This weekend I listened to a blog video by Professor Ichak Adizes titled “Do Not Follow the Leader” that I thought I’d share. Adizes shares the story of trying to decide where to go for surgery for his prostate cancer. Of course, everyone's first suggestion was to go to the best hospitals, John Hopkins and the Mayo Clinic. However, a recent medical school graduate advised him against this. He reasoned that this new technology, robot-assisted surgery (just emerging at the time, although mainstream today), was better than the traditional surgical method. Leading hospitals were still using the conventional means, waiting until the new technology became more widely accepted, fearing losing their leader status. To maintain the position of being #1, they have to continue performing with strategies they've already perfected. Others are free to innovate.
Here is his example:
“How do you catch a monkey?
Find a hole in a tree that is just a bit bigger than a monkey's fist.
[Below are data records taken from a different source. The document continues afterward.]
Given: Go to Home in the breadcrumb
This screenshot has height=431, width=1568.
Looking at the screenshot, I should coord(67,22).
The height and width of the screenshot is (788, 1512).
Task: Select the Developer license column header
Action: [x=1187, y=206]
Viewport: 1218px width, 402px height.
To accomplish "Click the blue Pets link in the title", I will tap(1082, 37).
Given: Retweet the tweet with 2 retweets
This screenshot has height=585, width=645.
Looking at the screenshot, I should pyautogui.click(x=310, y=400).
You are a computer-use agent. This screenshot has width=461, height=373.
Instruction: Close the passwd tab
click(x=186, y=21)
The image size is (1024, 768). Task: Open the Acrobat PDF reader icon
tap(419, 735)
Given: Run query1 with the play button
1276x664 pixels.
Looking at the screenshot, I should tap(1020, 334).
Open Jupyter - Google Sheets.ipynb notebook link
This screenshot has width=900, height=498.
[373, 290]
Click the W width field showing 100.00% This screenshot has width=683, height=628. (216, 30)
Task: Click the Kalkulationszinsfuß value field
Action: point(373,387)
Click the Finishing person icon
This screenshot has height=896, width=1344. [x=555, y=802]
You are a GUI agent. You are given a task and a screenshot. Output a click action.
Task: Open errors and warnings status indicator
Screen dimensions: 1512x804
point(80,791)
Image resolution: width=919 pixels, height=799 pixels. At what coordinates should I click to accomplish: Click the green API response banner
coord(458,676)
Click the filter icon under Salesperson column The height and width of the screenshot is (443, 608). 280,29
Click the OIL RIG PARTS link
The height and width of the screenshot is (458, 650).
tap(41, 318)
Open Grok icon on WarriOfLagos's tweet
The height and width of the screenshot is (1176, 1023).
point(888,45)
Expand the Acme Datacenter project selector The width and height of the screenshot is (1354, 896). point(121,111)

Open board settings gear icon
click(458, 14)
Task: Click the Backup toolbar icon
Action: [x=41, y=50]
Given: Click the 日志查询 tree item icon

Put a coconut in the hole. The monkey will put his hand in the hole grab the coconut, but now his hand plus the coconut are too big to pull out. So the monkey will stay put, holding the coconut. The monkey is the prisoner of his success; it found a coconut. The more successful you are, the more you might be holding onto a coconut and refusing to change. The result will be that your competition that isn't having a coconut is free to roam the forest—and beat you in the marketplace.
The moral of this story: Your present success could be the reason for your future failure.”
– Ichak Adizes
The first thing that comes to mind is KODAK.